*Task instructions*.
From the line containing "You are a computer-use" to the end of the records, print every line exactly, both ends included, and leave out the pictures.

*Exercise input*.
====================
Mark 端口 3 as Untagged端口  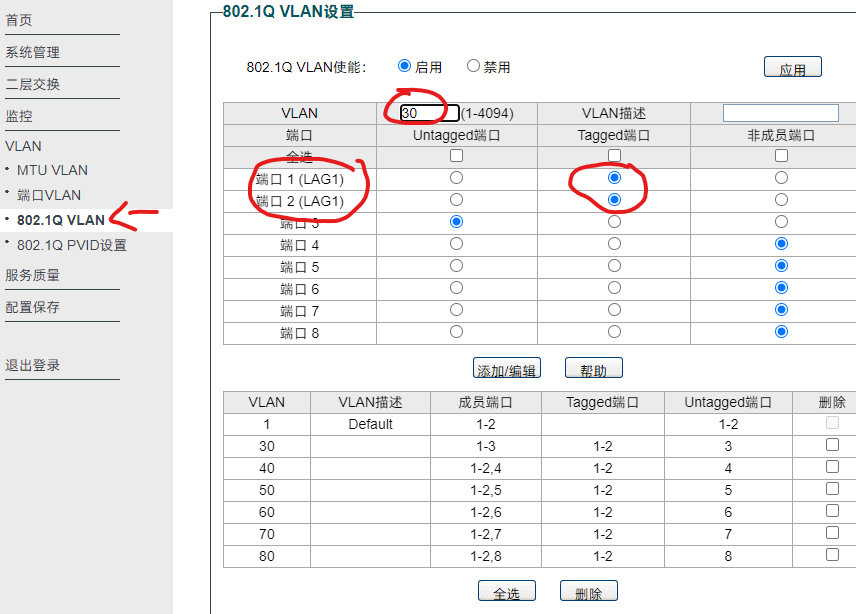click(456, 221)
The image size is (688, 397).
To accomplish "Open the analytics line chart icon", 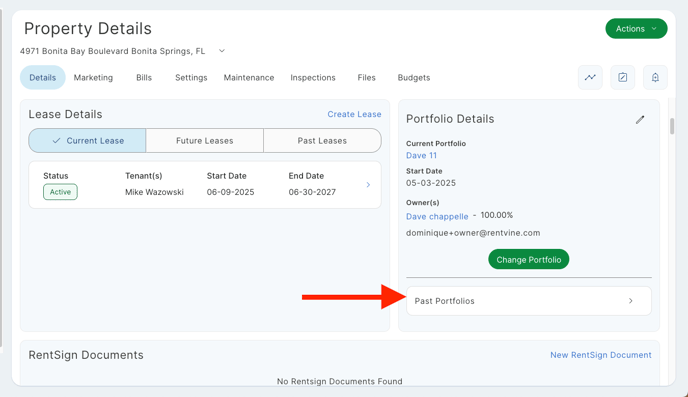I will coord(590,77).
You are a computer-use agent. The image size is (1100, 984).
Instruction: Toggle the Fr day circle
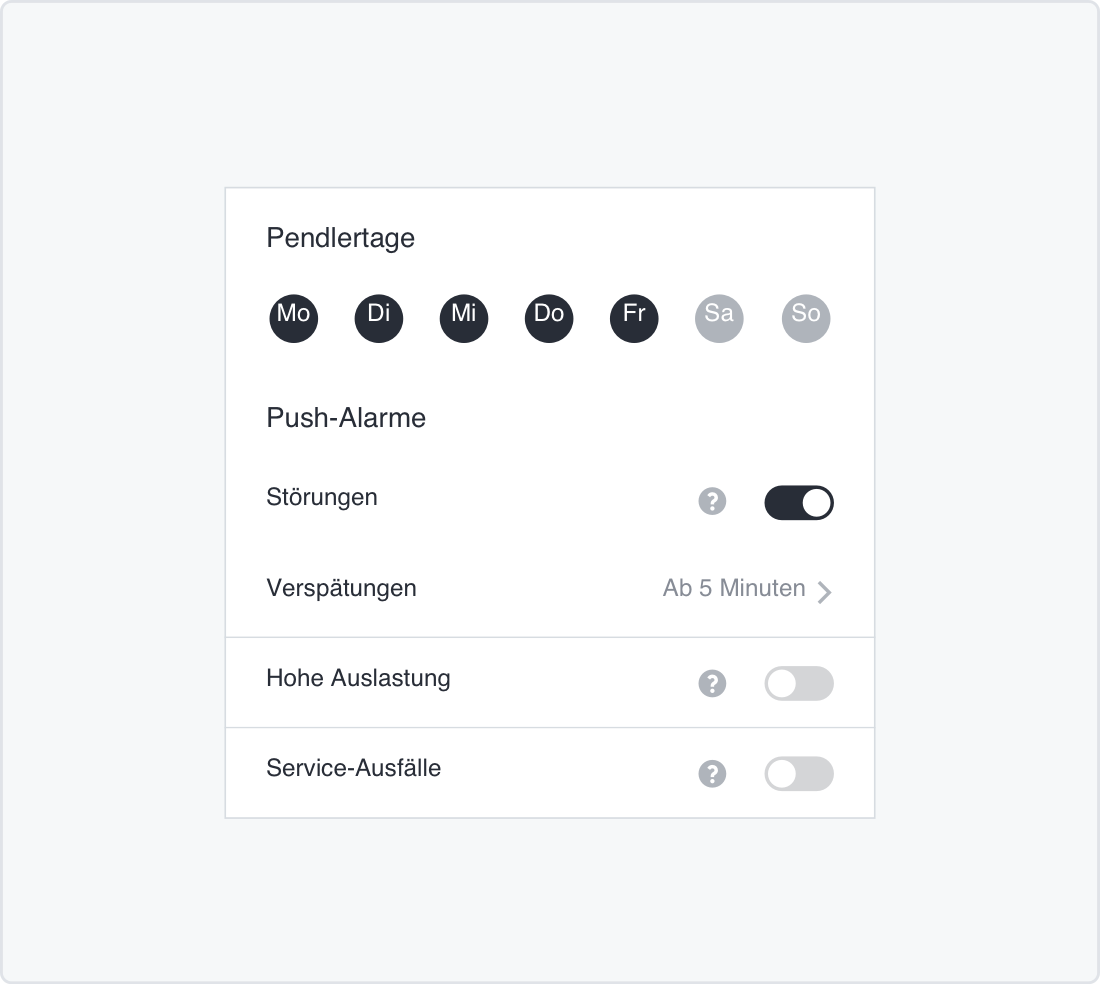click(634, 319)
====================
*Answer for the task*.
You are a computer-use agent. The image size is (1100, 984).
Instruction: Toggle the Fr day circle
click(634, 319)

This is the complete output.